Frank Hodge, accounting associate professor at the University of Washington’s Foster School of Business, and colleagues surveyed 414 non-professional investors to examine their relative use of unfiltered versus analyst-filtered information. One of the first studies to examine the relationship between investors’ information choices and their returns, the results linked investors’ portfolio returns to their years of investing experience.
According to Hodge, the study results emphasized the negative impact of using unfiltered financial information without sufficient investment experience. “We discovered that less experienced investors did not have the savvy to recognize which financial information was relevant to making good financial decisions,” he said.
Newer investors initially rely heavily on filtered information, such as Value Line analyst reports, to make investment decisions. When they access unfiltered information in the form of balance sheets or SEC filings, they must interpret relevant numbers and learn arcane finance terms.
Study authors caution investors with little experience not to overestimate their financial statement analysis abilities, especially early in their investment careers. This advice is particularly relevant given the recent influx of relatively inexperienced equity investors and recent legislation requiring firms to disclose additional, often complex, financial information to market participants. “If people are going to invest in individual stocks, they should make sure they understand the financial information,” said Hodge. “Is it credible? Has it been audited? If you don’t understand or you don’t know where to look, then you may be misled by the information that is presented in very aggregated form on the financial statements.”
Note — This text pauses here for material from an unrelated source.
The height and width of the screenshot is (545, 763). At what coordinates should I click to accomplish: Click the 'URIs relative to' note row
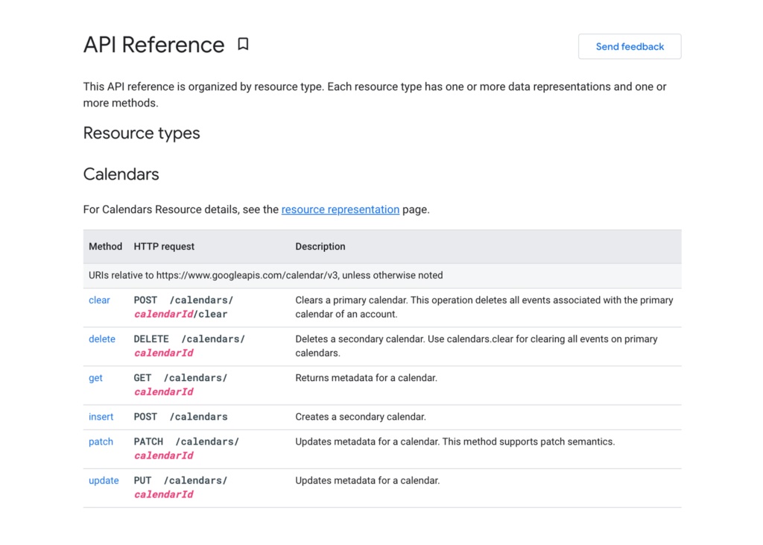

The pool of non-professional investors is growing and so are the stakes, as more Americans become responsible for their own retirement investing. According to the Association and Investment Company Institute, 91.1 million individuals, or nearly half of all U.S. households, owned mutual funds or individual stocks in 2005 -- a three-fold increase since 1983. Recent changes in Securities and Exchange Commission regulations have provided non-professional investors with unprecedented access to detailed financial information, with the intent of helping them make informed decisions.
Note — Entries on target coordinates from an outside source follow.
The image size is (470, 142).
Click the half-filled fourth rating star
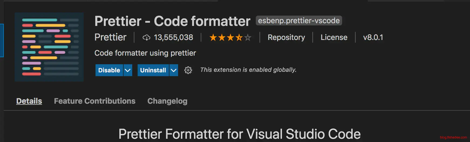click(239, 38)
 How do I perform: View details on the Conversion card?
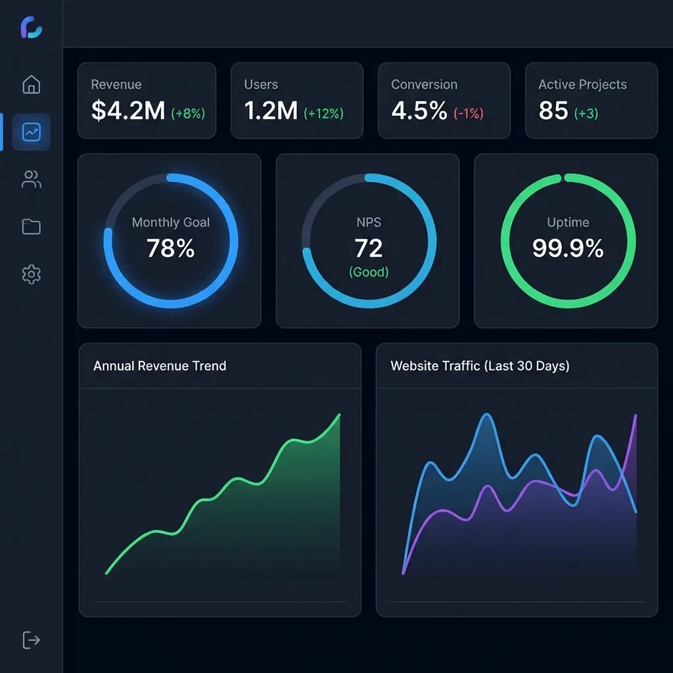(x=444, y=100)
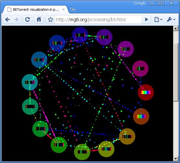Open the page menu dropdown
This screenshot has height=163, width=180.
point(158,20)
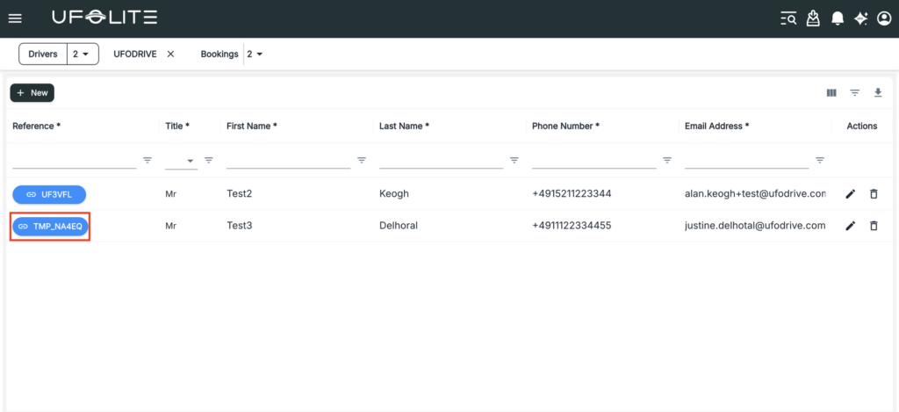The width and height of the screenshot is (899, 412).
Task: Expand the Drivers count dropdown
Action: [82, 54]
The study also shows that access to unfiltered information was increasingly valuable for investors who know how to interpret it. “As investors gain experience and develop ‘financial templates’ to compile relevant information, their returns usually increase beyond the level of investors who use primarily filtered information,” Hodge explained. And for investors with the most experience who used unfiltered information, they actually earned higher returns the more they used it.
Published in Contemporary Accounting Research, the study was authored by Hodge and colleagues W. Brooke Elliott and Kevin E. Jackson of the University of Illinois at Urbana-Champaign. The authors surveyed 414 investors from the National Association of Investors Corporation, a sample group that reflects the general population of American investors.